# DATA FOR THIS EXERCISE:

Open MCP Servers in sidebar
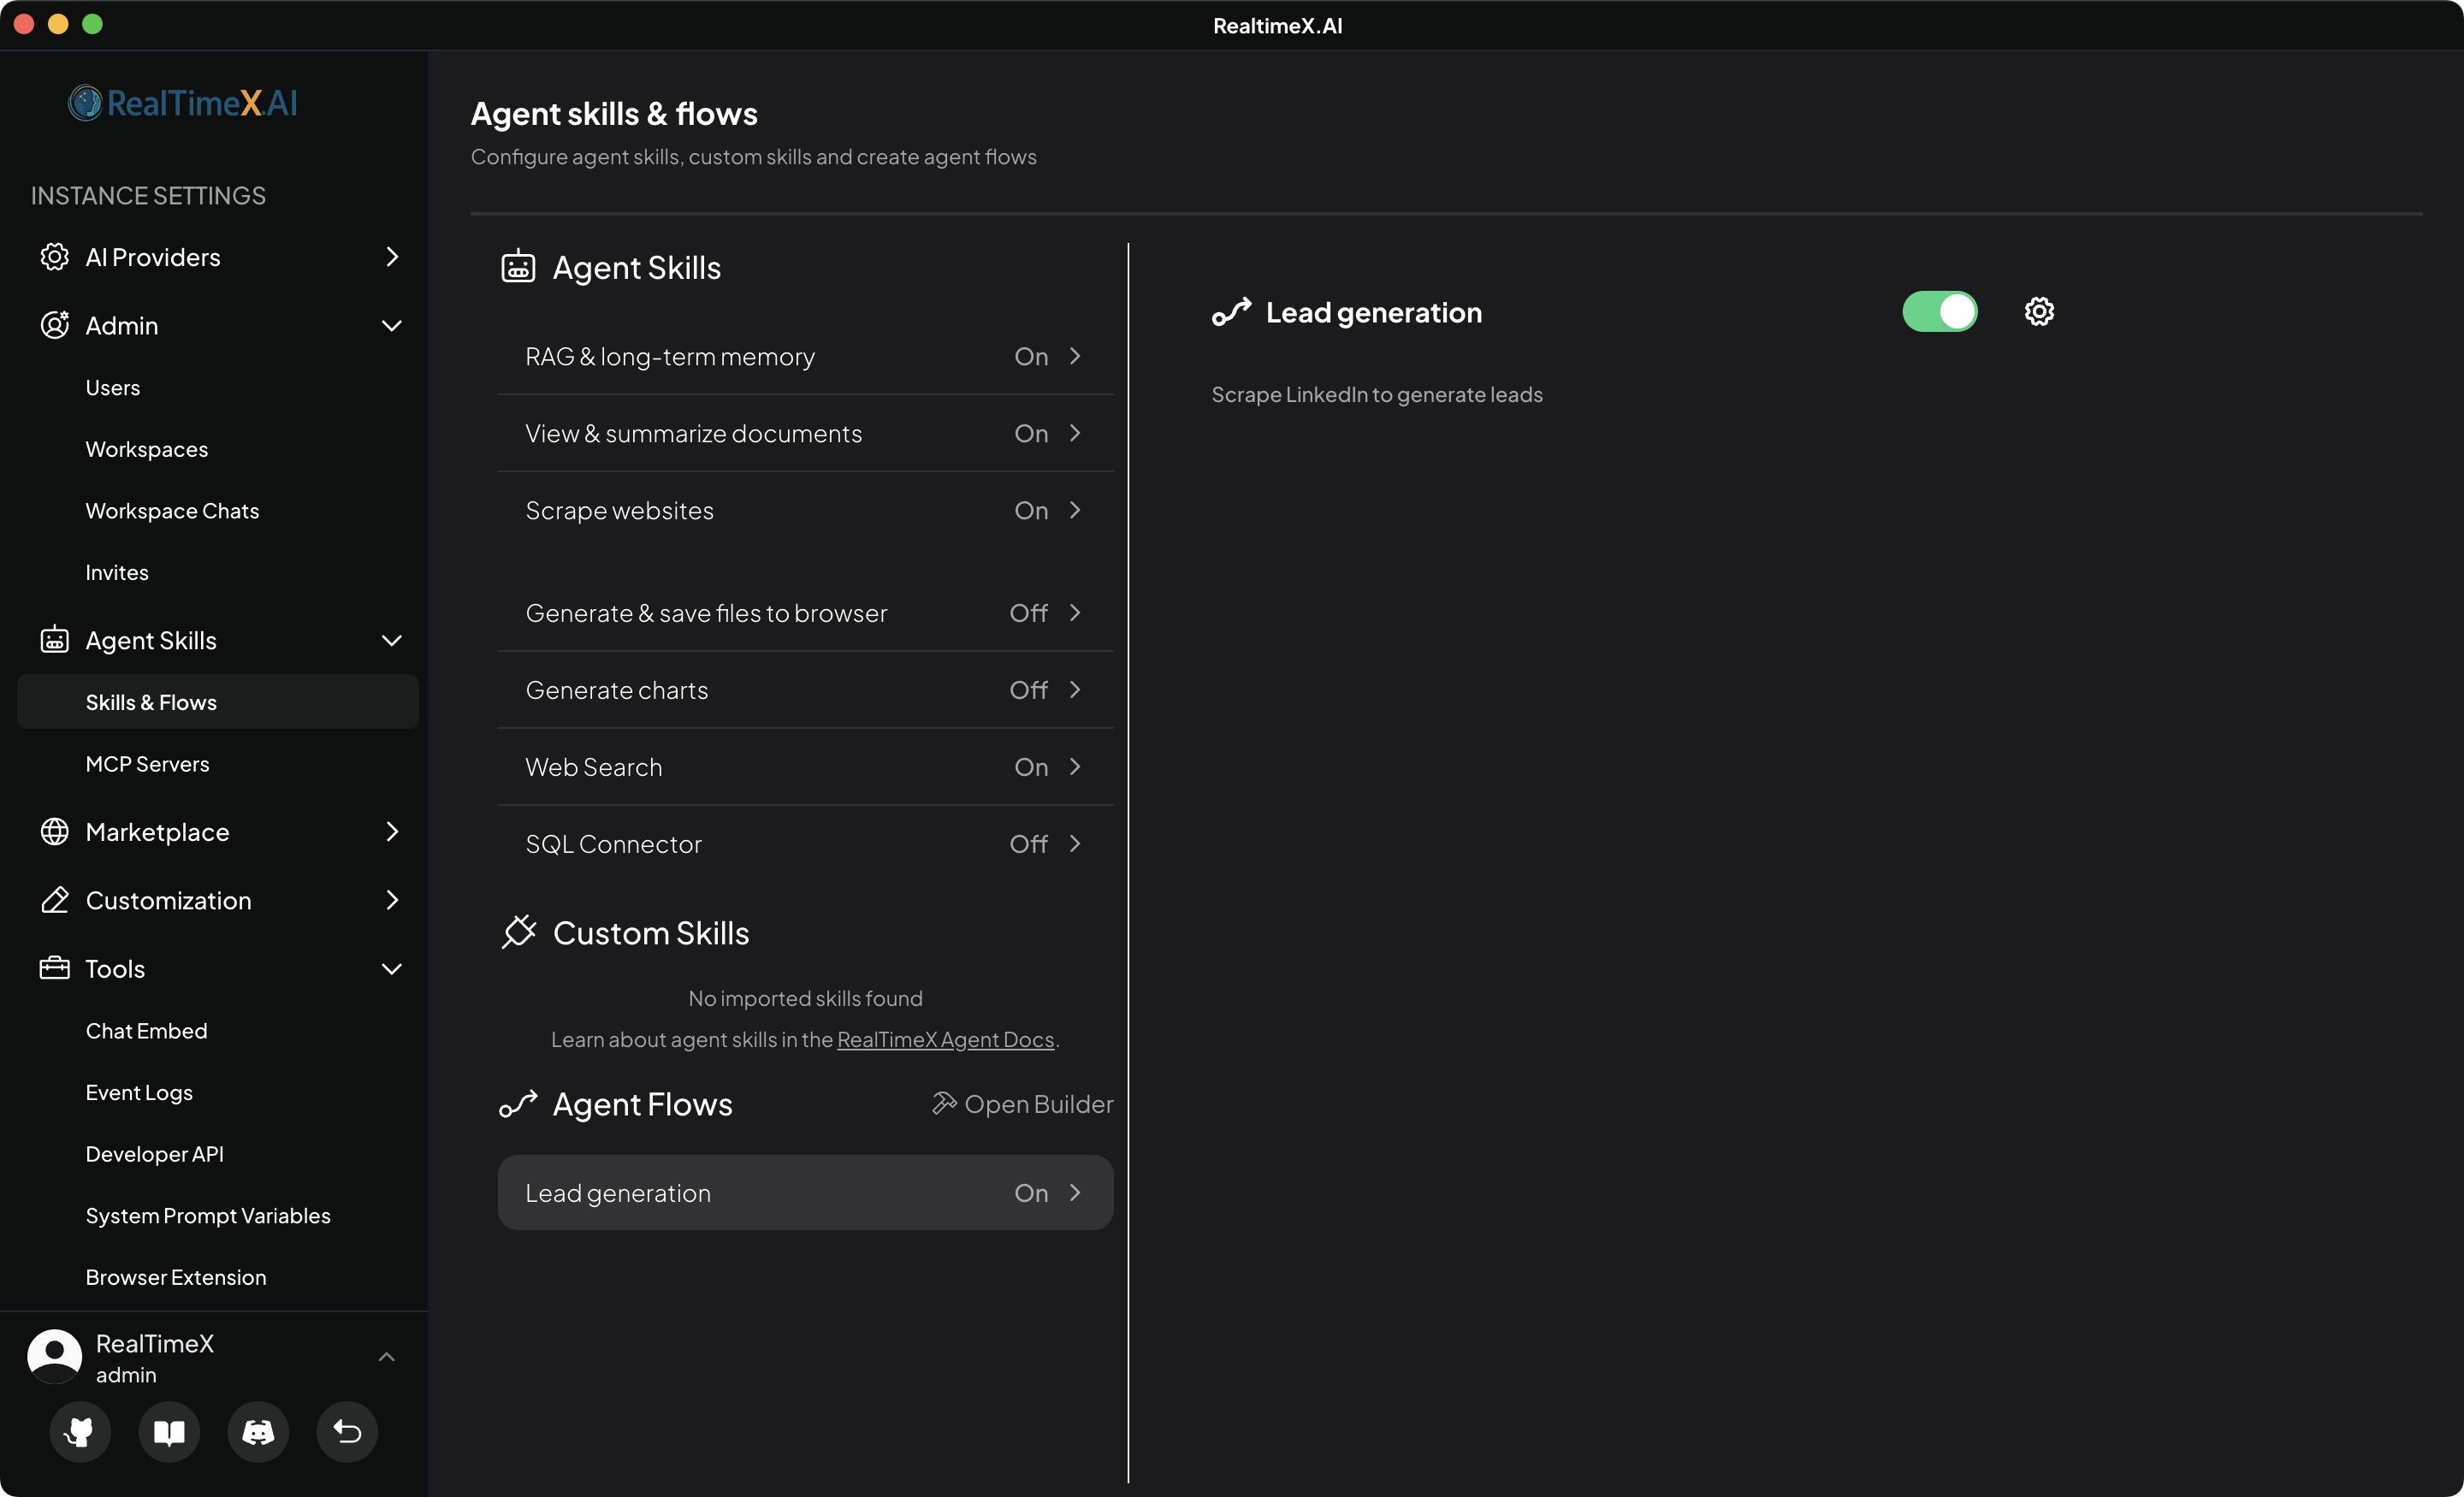Viewport: 2464px width, 1497px height. click(147, 764)
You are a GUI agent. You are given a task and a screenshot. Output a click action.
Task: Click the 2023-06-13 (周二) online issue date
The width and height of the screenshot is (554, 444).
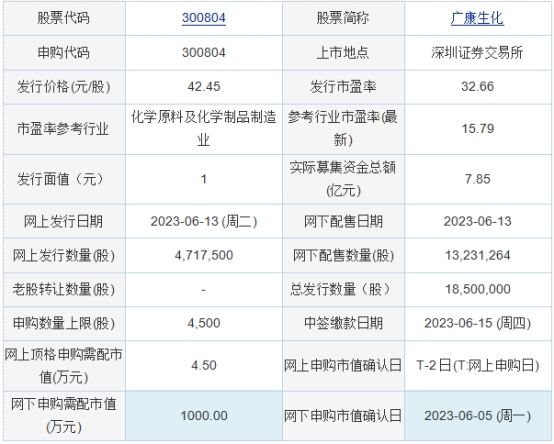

# WHAT YOU WILL DO:
Reproduce every line of the records above word for word, omitting the pictures.

# SOLUTION TO THIS TASK:
Open MCP Servers in sidebar
Viewport: 2464px width, 1497px height. click(147, 764)
You are a GUI agent. You are given a task and a screenshot. Output a click action.
Task: Click the 2023-06-13 (周二) online issue date
The width and height of the screenshot is (554, 444).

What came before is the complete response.